Olathe students’ science diversity work wins top prize

OlatheStudentsSanta Fe Trail Middle School teacher Amy Hillman has a bone to pick with science.

The problem is that her sixth-grade math and science students are being told that science, technology, engineering and math (STEM) fields are for only a certain kind of person — that one must look a certain way to study robotics. For example, Hillman recalled showing a video in class of scientists in a lab setting and, in the discussion that followed Omar Kassim — a student whose folks hail from Jordan, one of the 20 nationalities represented at Santa Fe Trail Middle School — stayed mum when Hillman directed the discussion to him.

It wasn’t a question of Kassim’s ability to do the work. Hillman detected something deeper going between the STEM and diversity — something the instructor decided to explore with her First LEGO League robotics team.

On Jan. 17, the team participated in the Greater Kansas City FIRST LEGO League Championship at Union Station. The contest included a research component, which the team fulfilled through a study of STEM knowledge and its relationship to diversity. The team discovered that non-white sixth- and seventh-grade students generally score significantly worse on science literacy than their white peers.

While students and their LEGO robots dueled in obstacle courses, participants walked among a science fair-type area where the participating schools displayed their research. Santa Fe Trail Middle School’s findings appeared alongside other research conducted in anticipation of the robotics competition.

Among other measures of science literacy, including naming STEM careers and Olathe Unified School District 233’s 21st Century Program, a STEM-readiness high school curriculum, students polled were asked what STEM means. In that basic metric, 60 percent of white sixth-graders polled could properly explain the concept, compared to 40 percent of their non-white peers. In seventh grade, none of the non-white students polled could define STEM.
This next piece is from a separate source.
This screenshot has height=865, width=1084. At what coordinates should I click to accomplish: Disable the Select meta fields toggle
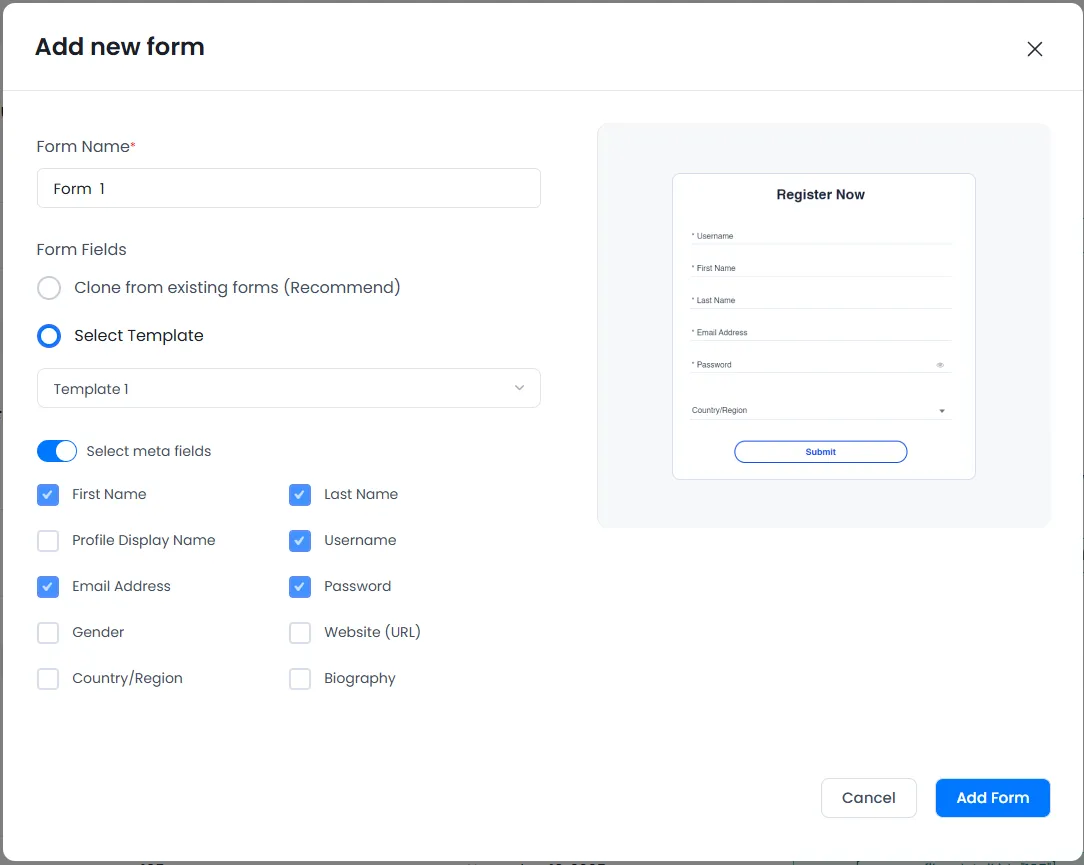tap(57, 451)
The team then took the students polled through a set of activities to explain and demonstrate the concept through them. For example, participants took mass and fluid measurements of a block of Ivory soap in both solid and liquid forms against predictions of which would be greater (the “M” in STEM). For the “T” portion, a 3D printer was demonstrated for participants.

“I didn’t even know what a 3D printer was,” said Zoe Sanchez, a Santa Fe Trail sixth-grader.

Over the course of their discussion, Sanchez and her research partner, Fabiola “Fabby” Hernandez-Bucio, a Santa Fe Trail Middle School sixth-grader, said the cast of working professionals in the science world began to profile a lot like the working professionals on the TV show “Mad Men.”

“They were men usually — mostly white,” Sanchez said.

Hillman recalled seeing the look of shock on her students’ faces when they saw that only 2 percent of the science workforce consists of minorities and women.

“Honestly, I think it put the girls in alarm,” the instructor said.

Hillman said she’s relayed the results to the Santa Fe Trail Middle School leadership.

Although Hillman’s students performed better at prior robotics competitions, they took first place in the research portion of the contest.

When asked during the contest about his career ambitions, Kassim said he’s still mum about being an engineer or anything similar. Instead, the sixth-grader expressed a strong interest in being a football player.

But if that doesn’t work out, Kassim would love to be “a science-type guy,” he said.